[Collected data entries]
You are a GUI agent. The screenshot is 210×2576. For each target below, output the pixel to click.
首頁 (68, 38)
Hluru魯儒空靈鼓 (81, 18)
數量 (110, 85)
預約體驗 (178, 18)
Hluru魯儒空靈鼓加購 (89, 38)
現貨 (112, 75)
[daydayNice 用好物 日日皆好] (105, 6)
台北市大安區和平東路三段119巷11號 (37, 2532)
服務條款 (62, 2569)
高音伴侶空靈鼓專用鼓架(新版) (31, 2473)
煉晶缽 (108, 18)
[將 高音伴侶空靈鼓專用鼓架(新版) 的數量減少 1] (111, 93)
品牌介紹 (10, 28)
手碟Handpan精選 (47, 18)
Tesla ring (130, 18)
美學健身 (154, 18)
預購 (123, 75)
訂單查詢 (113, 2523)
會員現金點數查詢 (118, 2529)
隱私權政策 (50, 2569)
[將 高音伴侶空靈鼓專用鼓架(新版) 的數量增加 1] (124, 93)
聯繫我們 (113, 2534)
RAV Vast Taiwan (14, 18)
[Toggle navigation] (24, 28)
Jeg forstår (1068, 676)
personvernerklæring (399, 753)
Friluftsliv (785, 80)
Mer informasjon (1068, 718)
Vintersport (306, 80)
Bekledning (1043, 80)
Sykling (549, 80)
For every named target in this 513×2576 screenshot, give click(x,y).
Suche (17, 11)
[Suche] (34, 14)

* * *

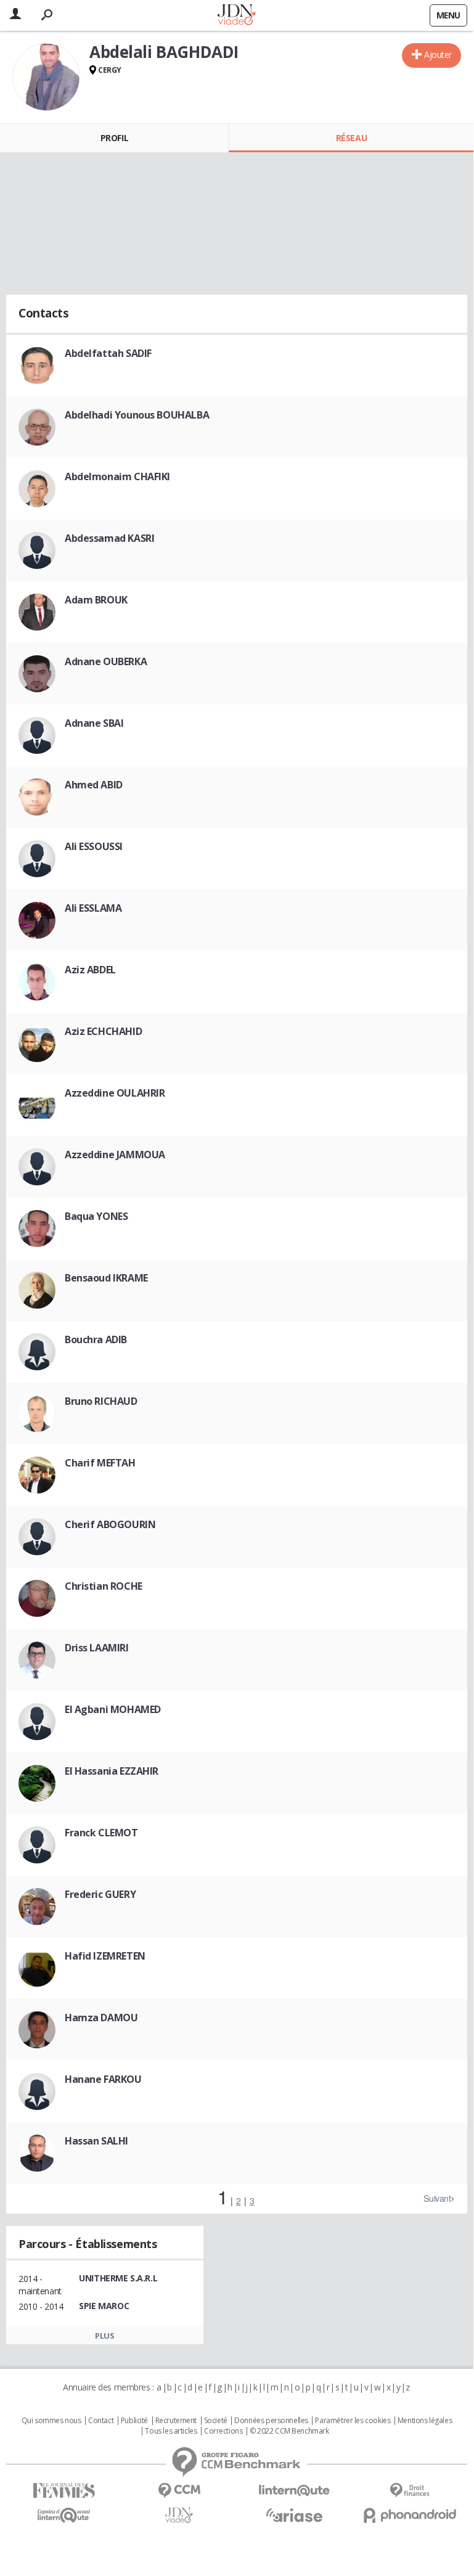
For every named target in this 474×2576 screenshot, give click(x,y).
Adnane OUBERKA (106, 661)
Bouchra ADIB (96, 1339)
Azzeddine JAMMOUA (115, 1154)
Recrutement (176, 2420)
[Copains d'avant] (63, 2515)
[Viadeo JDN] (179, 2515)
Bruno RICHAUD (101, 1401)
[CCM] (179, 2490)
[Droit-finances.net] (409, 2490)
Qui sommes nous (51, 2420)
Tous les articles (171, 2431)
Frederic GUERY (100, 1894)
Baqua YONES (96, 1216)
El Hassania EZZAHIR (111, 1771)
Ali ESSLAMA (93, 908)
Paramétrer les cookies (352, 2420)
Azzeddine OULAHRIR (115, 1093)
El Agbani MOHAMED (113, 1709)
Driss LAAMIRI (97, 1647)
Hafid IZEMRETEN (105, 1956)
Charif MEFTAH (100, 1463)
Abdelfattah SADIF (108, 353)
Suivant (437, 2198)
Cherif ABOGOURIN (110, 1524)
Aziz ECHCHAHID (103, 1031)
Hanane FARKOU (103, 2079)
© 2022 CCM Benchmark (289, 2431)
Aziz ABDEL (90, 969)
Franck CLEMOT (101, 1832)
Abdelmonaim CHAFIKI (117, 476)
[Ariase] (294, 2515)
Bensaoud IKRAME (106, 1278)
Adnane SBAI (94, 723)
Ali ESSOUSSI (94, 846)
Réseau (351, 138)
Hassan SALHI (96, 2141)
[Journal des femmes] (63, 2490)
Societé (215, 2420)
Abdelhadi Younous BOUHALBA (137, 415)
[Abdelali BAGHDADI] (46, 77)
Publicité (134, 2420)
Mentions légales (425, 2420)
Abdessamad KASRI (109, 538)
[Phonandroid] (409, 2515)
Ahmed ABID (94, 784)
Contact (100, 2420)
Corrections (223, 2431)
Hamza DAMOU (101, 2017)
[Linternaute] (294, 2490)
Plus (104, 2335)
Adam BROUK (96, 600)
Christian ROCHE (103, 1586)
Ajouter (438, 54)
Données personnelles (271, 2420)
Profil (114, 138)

** Exercise **
Starting with the line above that holds "Aziz ABDEL (90, 969)" and stopping with the line that holds "Publicité (134, 2420)", reproduce each line exactly, omitting all other lines.

** Your response **
Aziz ABDEL (90, 969)
Franck CLEMOT (101, 1832)
Abdelmonaim CHAFIKI (117, 476)
[Ariase] (294, 2515)
Bensaoud IKRAME (106, 1278)
Adnane SBAI (94, 723)
Ali ESSOUSSI (94, 846)
Réseau (351, 138)
Hassan SALHI (96, 2141)
[Journal des femmes] (63, 2490)
Societé (215, 2420)
Abdelhadi Younous BOUHALBA (137, 415)
[Abdelali BAGHDADI] (46, 77)
Publicité (134, 2420)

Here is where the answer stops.